▶ _Work to do_: Repeat the entries between the lines holding "Task: Open the Utilities" and "(x=298, y=27)", inclusive, word for word.

(begin)

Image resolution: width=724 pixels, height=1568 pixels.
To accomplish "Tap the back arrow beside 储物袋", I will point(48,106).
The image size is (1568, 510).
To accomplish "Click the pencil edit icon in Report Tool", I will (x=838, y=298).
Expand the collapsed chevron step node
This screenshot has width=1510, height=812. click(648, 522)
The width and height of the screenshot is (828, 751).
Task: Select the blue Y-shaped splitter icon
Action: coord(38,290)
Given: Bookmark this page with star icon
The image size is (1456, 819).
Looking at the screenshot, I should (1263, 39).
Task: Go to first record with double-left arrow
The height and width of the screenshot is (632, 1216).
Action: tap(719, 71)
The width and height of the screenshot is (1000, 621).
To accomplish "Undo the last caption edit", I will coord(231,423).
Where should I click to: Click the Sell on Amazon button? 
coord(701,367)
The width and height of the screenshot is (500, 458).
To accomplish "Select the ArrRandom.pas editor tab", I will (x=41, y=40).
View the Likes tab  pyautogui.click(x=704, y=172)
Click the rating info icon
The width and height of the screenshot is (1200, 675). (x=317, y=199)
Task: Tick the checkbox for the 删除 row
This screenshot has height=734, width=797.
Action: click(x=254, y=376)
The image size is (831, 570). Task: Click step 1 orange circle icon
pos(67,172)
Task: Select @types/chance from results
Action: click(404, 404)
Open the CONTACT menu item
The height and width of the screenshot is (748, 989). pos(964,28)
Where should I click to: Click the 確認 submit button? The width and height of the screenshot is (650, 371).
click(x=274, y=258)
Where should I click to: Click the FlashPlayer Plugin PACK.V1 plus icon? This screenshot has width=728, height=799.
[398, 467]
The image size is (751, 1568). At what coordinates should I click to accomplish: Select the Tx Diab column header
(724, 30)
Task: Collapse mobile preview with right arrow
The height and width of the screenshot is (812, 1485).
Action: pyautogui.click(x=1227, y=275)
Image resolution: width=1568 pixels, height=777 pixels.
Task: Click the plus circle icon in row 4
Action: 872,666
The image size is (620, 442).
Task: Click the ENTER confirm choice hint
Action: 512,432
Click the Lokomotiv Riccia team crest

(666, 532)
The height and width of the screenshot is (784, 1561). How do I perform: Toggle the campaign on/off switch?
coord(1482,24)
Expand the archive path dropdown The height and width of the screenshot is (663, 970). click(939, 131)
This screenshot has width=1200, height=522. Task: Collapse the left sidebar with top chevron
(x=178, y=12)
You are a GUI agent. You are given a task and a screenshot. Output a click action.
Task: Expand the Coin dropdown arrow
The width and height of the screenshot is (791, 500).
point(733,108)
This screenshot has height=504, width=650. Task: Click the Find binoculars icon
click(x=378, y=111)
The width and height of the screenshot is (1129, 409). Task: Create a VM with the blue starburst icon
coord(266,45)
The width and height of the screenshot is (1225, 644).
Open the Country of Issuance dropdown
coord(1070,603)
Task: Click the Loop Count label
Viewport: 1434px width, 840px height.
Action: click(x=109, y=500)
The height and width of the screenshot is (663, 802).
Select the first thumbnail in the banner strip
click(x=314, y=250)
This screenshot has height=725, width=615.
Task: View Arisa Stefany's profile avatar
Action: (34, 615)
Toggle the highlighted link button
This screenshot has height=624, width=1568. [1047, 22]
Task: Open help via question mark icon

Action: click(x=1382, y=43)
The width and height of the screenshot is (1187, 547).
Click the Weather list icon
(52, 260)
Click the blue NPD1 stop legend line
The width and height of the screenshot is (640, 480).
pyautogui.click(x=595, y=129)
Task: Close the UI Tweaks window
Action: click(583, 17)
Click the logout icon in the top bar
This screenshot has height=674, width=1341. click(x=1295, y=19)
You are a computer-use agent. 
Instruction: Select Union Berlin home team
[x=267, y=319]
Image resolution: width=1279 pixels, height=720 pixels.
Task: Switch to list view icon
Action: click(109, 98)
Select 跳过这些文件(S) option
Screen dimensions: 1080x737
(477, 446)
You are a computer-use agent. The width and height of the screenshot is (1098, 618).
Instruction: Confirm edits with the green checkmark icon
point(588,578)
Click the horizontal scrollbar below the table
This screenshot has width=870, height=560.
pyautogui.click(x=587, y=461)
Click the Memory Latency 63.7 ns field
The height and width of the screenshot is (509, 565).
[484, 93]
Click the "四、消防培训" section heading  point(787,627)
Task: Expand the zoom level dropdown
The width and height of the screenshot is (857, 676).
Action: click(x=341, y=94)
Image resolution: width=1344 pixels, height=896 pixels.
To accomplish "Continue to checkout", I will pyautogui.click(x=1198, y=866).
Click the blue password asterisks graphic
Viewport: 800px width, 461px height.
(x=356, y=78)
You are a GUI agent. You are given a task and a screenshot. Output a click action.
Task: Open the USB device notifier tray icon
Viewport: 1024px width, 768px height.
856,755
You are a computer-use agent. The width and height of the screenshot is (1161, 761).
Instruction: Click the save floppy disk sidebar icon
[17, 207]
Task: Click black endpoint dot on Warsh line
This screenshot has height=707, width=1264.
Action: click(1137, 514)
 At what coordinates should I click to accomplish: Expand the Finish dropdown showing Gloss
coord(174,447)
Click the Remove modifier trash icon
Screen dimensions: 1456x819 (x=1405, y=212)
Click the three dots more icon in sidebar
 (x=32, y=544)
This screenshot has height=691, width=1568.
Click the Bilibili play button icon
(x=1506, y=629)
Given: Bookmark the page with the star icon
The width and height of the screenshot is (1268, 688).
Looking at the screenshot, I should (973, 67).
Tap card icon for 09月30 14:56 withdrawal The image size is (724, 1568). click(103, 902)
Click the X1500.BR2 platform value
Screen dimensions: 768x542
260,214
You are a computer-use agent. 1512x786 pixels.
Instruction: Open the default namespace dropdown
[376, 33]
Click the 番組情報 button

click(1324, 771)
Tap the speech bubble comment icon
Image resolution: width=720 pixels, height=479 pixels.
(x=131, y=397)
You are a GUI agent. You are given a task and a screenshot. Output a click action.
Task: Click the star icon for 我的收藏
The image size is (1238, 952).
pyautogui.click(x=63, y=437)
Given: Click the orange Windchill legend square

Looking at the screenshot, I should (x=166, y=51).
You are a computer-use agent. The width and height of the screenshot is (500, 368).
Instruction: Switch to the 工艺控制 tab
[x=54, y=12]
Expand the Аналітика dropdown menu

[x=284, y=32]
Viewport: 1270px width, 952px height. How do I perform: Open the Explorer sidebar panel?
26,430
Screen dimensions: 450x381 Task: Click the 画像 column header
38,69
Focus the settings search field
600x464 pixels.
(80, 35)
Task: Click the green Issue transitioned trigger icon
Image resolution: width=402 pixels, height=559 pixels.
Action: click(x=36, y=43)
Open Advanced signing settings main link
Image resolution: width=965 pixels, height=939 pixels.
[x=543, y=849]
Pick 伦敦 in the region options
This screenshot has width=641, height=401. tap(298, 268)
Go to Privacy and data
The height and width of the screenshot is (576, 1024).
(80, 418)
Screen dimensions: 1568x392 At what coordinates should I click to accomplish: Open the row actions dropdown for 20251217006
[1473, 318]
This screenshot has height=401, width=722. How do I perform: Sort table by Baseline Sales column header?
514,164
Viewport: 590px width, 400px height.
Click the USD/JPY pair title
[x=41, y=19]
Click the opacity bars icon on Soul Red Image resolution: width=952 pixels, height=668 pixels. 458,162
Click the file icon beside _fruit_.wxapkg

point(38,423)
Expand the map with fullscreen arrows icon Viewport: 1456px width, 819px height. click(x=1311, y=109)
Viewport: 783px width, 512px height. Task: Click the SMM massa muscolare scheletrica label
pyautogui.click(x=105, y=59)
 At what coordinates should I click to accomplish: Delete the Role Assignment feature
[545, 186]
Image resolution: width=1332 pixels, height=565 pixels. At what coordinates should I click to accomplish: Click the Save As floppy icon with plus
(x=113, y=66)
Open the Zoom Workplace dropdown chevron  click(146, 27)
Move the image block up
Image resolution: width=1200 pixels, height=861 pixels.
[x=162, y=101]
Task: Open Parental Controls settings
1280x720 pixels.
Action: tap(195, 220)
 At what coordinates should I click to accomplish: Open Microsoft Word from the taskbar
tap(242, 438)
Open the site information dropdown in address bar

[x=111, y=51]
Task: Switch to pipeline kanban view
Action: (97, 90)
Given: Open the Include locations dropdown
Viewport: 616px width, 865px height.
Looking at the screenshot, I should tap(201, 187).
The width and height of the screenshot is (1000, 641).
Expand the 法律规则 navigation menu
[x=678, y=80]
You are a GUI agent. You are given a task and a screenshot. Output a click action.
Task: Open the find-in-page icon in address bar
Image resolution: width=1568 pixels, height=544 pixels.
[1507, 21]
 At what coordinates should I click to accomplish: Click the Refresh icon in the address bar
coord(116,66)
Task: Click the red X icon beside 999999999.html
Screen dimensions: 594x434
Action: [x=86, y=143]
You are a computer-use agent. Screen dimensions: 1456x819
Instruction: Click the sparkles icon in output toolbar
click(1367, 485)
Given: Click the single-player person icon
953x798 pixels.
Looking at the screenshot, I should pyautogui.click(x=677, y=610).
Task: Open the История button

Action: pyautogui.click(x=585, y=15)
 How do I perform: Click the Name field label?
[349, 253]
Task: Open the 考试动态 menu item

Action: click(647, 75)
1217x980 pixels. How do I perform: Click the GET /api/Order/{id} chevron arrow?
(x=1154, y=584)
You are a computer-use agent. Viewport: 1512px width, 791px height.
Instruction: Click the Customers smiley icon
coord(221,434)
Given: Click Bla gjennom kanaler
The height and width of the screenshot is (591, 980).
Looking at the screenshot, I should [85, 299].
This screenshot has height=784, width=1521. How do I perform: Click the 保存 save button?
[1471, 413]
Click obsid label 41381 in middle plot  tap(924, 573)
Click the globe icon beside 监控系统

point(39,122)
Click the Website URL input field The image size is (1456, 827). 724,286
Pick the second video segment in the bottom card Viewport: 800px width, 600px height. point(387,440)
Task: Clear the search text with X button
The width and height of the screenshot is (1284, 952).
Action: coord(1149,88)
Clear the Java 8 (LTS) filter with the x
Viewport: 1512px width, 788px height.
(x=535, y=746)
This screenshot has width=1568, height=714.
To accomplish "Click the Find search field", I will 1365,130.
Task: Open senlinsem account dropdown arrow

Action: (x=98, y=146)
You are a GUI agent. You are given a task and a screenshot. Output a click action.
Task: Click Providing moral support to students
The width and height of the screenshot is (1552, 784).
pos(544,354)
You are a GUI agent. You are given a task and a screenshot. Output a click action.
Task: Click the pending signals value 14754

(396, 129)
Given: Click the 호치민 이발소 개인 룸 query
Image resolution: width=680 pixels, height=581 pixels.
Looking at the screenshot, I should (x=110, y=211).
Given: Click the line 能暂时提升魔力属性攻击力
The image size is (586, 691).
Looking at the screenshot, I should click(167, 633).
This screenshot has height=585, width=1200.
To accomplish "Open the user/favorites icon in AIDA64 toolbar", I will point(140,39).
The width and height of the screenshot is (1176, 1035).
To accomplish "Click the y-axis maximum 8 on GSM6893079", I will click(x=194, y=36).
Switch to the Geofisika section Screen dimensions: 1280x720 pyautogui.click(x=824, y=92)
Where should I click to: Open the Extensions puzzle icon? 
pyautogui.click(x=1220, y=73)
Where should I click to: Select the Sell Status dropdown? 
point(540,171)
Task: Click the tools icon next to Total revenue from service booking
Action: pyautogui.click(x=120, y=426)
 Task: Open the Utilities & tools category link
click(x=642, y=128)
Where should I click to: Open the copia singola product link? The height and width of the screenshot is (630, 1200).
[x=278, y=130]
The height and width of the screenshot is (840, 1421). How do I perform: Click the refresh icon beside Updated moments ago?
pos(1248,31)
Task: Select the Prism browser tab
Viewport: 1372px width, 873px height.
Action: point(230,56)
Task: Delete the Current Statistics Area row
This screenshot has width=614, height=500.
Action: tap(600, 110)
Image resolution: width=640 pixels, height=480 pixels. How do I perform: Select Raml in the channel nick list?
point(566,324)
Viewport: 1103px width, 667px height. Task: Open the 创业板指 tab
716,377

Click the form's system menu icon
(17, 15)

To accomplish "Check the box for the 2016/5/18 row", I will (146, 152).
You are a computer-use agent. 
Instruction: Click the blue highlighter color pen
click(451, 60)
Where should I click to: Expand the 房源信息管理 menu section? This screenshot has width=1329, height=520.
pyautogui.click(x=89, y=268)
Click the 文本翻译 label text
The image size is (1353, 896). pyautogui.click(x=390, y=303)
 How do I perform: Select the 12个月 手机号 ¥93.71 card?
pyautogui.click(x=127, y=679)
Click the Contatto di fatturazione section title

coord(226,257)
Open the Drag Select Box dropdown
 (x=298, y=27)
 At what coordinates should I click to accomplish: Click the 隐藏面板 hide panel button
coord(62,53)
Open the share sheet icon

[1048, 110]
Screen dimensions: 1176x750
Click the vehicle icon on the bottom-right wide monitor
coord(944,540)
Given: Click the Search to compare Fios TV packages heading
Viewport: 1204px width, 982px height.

(end)

▶ _Final result_:
 Task: Open the Utilities & tools category link
click(x=642, y=128)
Where should I click to: Open the copia singola product link? The height and width of the screenshot is (630, 1200).
[x=278, y=130]
The height and width of the screenshot is (840, 1421). How do I perform: Click the refresh icon beside Updated moments ago?
pos(1248,31)
Task: Select the Prism browser tab
Viewport: 1372px width, 873px height.
Action: point(230,56)
Task: Delete the Current Statistics Area row
This screenshot has width=614, height=500.
Action: tap(600, 110)
Image resolution: width=640 pixels, height=480 pixels. How do I perform: Select Raml in the channel nick list?
point(566,324)
Viewport: 1103px width, 667px height. Task: Open the 创业板指 tab
716,377

Click the form's system menu icon
(17, 15)

To accomplish "Check the box for the 2016/5/18 row", I will (146, 152).
You are a computer-use agent. 
Instruction: Click the blue highlighter color pen
click(451, 60)
Where should I click to: Expand the 房源信息管理 menu section? This screenshot has width=1329, height=520.
pyautogui.click(x=89, y=268)
Click the 文本翻译 label text
The image size is (1353, 896). pyautogui.click(x=390, y=303)
 How do I perform: Select the 12个月 手机号 ¥93.71 card?
pyautogui.click(x=127, y=679)
Click the Contatto di fatturazione section title

coord(226,257)
Open the Drag Select Box dropdown
 (x=298, y=27)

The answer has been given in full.